Source records:
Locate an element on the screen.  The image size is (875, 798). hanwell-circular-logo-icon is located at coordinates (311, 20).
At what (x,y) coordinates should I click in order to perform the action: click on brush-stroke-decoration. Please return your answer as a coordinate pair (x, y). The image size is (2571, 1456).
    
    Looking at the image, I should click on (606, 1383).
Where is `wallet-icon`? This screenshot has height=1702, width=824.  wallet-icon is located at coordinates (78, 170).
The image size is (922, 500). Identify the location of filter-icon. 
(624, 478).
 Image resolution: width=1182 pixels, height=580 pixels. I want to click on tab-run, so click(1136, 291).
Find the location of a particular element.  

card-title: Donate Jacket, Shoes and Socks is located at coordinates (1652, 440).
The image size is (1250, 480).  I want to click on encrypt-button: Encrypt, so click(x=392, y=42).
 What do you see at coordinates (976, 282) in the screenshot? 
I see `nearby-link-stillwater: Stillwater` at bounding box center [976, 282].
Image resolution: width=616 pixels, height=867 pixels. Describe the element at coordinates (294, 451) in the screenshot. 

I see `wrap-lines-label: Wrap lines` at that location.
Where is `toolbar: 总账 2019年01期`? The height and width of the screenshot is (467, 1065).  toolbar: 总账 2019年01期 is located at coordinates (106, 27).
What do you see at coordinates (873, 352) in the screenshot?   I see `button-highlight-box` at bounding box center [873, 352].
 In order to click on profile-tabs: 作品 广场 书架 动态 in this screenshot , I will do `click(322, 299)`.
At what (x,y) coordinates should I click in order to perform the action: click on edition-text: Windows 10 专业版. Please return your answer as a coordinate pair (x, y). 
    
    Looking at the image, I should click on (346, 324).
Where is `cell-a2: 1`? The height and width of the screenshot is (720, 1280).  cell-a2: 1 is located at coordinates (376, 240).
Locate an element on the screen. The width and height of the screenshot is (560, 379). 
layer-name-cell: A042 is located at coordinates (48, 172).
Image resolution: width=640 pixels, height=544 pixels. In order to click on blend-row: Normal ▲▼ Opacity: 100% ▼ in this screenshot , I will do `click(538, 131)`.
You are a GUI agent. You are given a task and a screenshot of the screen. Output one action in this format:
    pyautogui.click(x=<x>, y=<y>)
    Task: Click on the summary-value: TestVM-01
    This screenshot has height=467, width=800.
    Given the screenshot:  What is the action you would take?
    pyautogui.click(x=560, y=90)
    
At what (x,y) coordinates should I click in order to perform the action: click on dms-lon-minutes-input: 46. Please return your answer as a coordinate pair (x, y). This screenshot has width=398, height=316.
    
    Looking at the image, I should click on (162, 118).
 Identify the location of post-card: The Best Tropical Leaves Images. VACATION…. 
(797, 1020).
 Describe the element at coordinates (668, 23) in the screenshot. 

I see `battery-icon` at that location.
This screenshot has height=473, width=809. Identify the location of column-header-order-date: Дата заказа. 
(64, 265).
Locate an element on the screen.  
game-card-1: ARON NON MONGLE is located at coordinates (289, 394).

Task statement: Reproduce every line of the records above verbatim, keeping their order and line breaks.

Your response:
Locate an element on the screen.  The image size is (875, 798). hanwell-circular-logo-icon is located at coordinates (311, 20).
At what (x,y) coordinates should I click in order to perform the action: click on brush-stroke-decoration. Please return your answer as a coordinate pair (x, y). The image size is (2571, 1456).
    
    Looking at the image, I should click on (606, 1383).
Where is `wallet-icon`? This screenshot has height=1702, width=824.  wallet-icon is located at coordinates (78, 170).
The image size is (922, 500). Identify the location of filter-icon. 
(624, 478).
 Image resolution: width=1182 pixels, height=580 pixels. I want to click on tab-run, so click(1136, 291).
Find the location of a particular element.  

card-title: Donate Jacket, Shoes and Socks is located at coordinates (1652, 440).
The image size is (1250, 480).  I want to click on encrypt-button: Encrypt, so click(x=392, y=42).
 What do you see at coordinates (976, 282) in the screenshot? 
I see `nearby-link-stillwater: Stillwater` at bounding box center [976, 282].
Image resolution: width=616 pixels, height=867 pixels. Describe the element at coordinates (294, 451) in the screenshot. 

I see `wrap-lines-label: Wrap lines` at that location.
Where is `toolbar: 总账 2019年01期`? The height and width of the screenshot is (467, 1065).  toolbar: 总账 2019年01期 is located at coordinates (106, 27).
What do you see at coordinates (873, 352) in the screenshot?   I see `button-highlight-box` at bounding box center [873, 352].
 In order to click on profile-tabs: 作品 广场 书架 动态 in this screenshot , I will do `click(322, 299)`.
At what (x,y) coordinates should I click in order to perform the action: click on edition-text: Windows 10 专业版. Please return your answer as a coordinate pair (x, y). 
    
    Looking at the image, I should click on (346, 324).
Where is `cell-a2: 1`? The height and width of the screenshot is (720, 1280).  cell-a2: 1 is located at coordinates (376, 240).
Locate an element on the screen. The width and height of the screenshot is (560, 379). 
layer-name-cell: A042 is located at coordinates (48, 172).
Image resolution: width=640 pixels, height=544 pixels. In order to click on blend-row: Normal ▲▼ Opacity: 100% ▼ in this screenshot , I will do `click(538, 131)`.
You are a GUI agent. You are given a task and a screenshot of the screen. Output one action in this format:
    pyautogui.click(x=<x>, y=<y>)
    Task: Click on the summary-value: TestVM-01
    This screenshot has height=467, width=800.
    Given the screenshot:  What is the action you would take?
    pyautogui.click(x=560, y=90)
    
At what (x,y) coordinates should I click in order to perform the action: click on dms-lon-minutes-input: 46. Please return your answer as a coordinate pair (x, y). This screenshot has width=398, height=316.
    
    Looking at the image, I should click on (162, 118).
 Identify the location of post-card: The Best Tropical Leaves Images. VACATION…. 
(797, 1020).
 Describe the element at coordinates (668, 23) in the screenshot. 

I see `battery-icon` at that location.
This screenshot has height=473, width=809. Identify the location of column-header-order-date: Дата заказа. 
(64, 265).
Locate an element on the screen.  
game-card-1: ARON NON MONGLE is located at coordinates (289, 394).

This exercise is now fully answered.